For example, a raw table output from the mtcars dataset looks like this:
head(mtcars, 5)
mpg cyl disp hp drat wt qsec vs am gear carb
Mazda RX4 21.0 6 160 110 3.90 2.620 16.46 0 1 4 4
Mazda RX4 Wag 21.0 6 160 110 3.90 2.875 17.02 0 1 4 4
Datsun 710 22.8 4 108 93 3.85 2.320 18.61 1 1 4 1
Hornet 4 Drive 21.4 6 258 110 3.08 3.215 19.44 1 0 3 1
Hornet Sportabout 18.7 8 360 175 3.15 3.440 17.02 0 0 3 2
Now, applying thekids_table()
transforms it into a clean, visually appealing format with branding elements:
head(mtcars, 5) %>%
thekids_table(colour = "Saffron", font.size = 10)
mpg | cyl | disp | hp | drat | wt | qsec | vs | am | gear | carb |
---|---|---|---|---|---|---|---|---|---|---|
21.0 | 6 | 160 | 110 | 3.90 | 2.620 | 16.46 | 0 | 1 | 4 | 4 |
21.0 | 6 | 160 | 110 | 3.90 | 2.875 | 17.02 | 0 | 1 | 4 | 4 |
22.8 | 4 | 108 | 93 | 3.85 | 2.320 | 18.61 | 1 | 1 | 4 | 1 |
21.4 | 6 | 258 | 110 | 3.08 | 3.215 | 19.44 | 1 | 0 | 3 | 1 |
18.7 | 8 | 360 | 175 | 3.15 | 3.440 | 17.02 | 0 | 0 | 3 | 2 |
This outputs a compact, zebra-striped table ready for inclusion in Word or HTML reports. However, the padding and striped options can be changed if we would prefer some more space without any stripes:
head(mtcars, 5) %>%
thekids_table(colour = "Saffron", font.size = 10, padding = 4, striped = F)
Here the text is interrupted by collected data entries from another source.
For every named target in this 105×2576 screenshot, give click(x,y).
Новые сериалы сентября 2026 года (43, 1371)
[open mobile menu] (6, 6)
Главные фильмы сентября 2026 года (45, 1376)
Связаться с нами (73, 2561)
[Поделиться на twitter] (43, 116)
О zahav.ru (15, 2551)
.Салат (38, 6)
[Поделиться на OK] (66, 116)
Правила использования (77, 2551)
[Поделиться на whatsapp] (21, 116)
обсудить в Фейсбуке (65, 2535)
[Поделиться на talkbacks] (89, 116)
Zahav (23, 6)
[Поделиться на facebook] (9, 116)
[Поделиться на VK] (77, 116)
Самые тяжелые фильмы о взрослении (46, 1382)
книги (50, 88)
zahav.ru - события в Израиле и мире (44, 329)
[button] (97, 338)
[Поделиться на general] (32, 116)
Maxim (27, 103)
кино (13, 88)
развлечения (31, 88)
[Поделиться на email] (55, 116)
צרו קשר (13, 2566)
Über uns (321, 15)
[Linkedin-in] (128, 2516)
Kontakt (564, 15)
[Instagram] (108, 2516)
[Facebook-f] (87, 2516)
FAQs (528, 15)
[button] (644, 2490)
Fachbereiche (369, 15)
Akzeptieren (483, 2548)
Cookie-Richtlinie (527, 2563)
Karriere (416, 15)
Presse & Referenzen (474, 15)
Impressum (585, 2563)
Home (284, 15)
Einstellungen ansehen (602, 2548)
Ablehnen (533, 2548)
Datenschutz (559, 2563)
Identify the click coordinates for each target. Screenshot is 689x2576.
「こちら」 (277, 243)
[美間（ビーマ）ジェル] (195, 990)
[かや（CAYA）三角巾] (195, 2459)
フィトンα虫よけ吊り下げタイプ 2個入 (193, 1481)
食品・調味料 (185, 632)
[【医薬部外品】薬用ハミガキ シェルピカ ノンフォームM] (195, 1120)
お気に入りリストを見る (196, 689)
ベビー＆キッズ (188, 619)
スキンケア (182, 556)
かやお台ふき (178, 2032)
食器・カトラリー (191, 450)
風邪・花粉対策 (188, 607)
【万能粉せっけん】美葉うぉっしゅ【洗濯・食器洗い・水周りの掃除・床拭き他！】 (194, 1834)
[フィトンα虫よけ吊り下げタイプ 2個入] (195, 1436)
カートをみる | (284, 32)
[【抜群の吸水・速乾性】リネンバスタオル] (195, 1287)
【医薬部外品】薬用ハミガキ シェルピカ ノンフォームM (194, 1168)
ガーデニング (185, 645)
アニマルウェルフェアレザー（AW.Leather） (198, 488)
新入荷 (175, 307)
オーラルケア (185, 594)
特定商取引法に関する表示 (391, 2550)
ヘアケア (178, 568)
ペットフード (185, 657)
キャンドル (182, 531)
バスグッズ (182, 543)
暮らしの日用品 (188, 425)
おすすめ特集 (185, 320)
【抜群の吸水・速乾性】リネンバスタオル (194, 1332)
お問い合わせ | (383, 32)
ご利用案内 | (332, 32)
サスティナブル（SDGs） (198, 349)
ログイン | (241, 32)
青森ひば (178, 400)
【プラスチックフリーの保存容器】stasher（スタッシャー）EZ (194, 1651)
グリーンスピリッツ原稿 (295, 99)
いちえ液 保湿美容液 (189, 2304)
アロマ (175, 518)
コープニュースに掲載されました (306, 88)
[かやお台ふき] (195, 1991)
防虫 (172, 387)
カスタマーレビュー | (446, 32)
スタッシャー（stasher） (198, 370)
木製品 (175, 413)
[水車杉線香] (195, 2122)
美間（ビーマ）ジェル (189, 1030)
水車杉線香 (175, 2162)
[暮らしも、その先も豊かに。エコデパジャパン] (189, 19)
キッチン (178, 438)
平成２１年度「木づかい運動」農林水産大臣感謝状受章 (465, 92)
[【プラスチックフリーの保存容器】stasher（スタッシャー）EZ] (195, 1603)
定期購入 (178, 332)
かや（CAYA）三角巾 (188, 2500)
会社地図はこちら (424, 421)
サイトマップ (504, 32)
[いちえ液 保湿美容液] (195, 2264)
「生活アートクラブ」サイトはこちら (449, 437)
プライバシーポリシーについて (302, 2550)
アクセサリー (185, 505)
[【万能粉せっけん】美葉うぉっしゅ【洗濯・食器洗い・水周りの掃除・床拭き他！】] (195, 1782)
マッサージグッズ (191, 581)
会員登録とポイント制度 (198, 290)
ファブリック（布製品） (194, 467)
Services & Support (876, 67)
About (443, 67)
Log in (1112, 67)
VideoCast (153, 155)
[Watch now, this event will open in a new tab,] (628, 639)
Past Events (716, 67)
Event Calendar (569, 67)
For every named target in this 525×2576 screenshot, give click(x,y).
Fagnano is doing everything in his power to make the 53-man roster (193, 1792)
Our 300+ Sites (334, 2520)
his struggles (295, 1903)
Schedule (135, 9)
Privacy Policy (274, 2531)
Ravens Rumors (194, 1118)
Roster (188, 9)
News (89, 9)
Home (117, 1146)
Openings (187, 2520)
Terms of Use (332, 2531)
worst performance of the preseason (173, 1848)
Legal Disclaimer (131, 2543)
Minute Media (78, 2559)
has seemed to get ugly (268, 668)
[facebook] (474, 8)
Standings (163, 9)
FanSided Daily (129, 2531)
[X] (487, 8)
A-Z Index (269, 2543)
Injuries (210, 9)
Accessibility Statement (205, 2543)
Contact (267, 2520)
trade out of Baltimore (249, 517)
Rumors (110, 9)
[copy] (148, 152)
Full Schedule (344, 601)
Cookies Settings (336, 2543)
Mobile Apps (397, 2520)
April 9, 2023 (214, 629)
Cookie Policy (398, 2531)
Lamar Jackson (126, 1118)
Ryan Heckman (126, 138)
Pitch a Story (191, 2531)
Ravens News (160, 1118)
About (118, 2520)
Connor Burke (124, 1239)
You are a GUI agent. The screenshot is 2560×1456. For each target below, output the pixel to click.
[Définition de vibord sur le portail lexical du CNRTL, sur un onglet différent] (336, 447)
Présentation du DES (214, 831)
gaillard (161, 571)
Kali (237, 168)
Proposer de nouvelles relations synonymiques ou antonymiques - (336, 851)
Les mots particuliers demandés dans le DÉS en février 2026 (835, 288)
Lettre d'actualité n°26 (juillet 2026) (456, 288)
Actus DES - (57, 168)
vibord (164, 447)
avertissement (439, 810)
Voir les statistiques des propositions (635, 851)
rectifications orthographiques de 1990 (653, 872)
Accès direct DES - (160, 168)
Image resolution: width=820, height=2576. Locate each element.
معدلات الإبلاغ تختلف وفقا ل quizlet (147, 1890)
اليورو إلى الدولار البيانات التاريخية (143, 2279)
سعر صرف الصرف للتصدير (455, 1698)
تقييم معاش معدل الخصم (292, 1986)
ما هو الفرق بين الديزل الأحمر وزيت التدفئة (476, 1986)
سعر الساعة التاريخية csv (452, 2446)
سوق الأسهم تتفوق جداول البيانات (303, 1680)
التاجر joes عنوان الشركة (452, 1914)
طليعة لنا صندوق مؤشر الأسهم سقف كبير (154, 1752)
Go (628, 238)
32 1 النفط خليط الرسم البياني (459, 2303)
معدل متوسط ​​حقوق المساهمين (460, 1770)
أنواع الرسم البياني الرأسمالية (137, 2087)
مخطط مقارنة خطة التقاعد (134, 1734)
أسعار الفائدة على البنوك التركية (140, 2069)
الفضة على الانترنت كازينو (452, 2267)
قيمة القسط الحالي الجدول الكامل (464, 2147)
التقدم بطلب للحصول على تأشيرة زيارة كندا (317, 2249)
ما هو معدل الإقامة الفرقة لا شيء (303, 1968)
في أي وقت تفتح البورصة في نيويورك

mpg | cyl | disp | hp | drat | wt | qsec | vs | am | gear | carb |
---|---|---|---|---|---|---|---|---|---|---|
21.0 | 6 | 160 | 110 | 3.90 | 2.620 | 16.46 | 0 | 1 | 4 | 4 |
21.0 | 6 | 160 | 110 | 3.90 | 2.875 | 17.02 | 0 | 1 | 4 | 4 |
22.8 | 4 | 108 | 93 | 3.85 | 2.320 | 18.61 | 1 | 1 | 4 | 1 |
21.4 | 6 | 258 | 110 | 3.08 | 3.215 | 19.44 | 1 | 0 | 3 | 1 |
18.7 | 8 | 360 | 175 | 3.15 | 3.440 | 17.02 | 0 | 0 | 3 | 2 |
Both thekids_theme()
and thekids_table
provide a host of options via parameters given to the functions.
Conclusions
The thekidsbiostats
package significantly simplifies repetitive tasks, standardises formatting, and speeds up workflows. While tailored for use at The Kids Research Institute Australia, many of its features can be readily adapted to other contexts, providing a ready-to-go framework for data analysis and reporting.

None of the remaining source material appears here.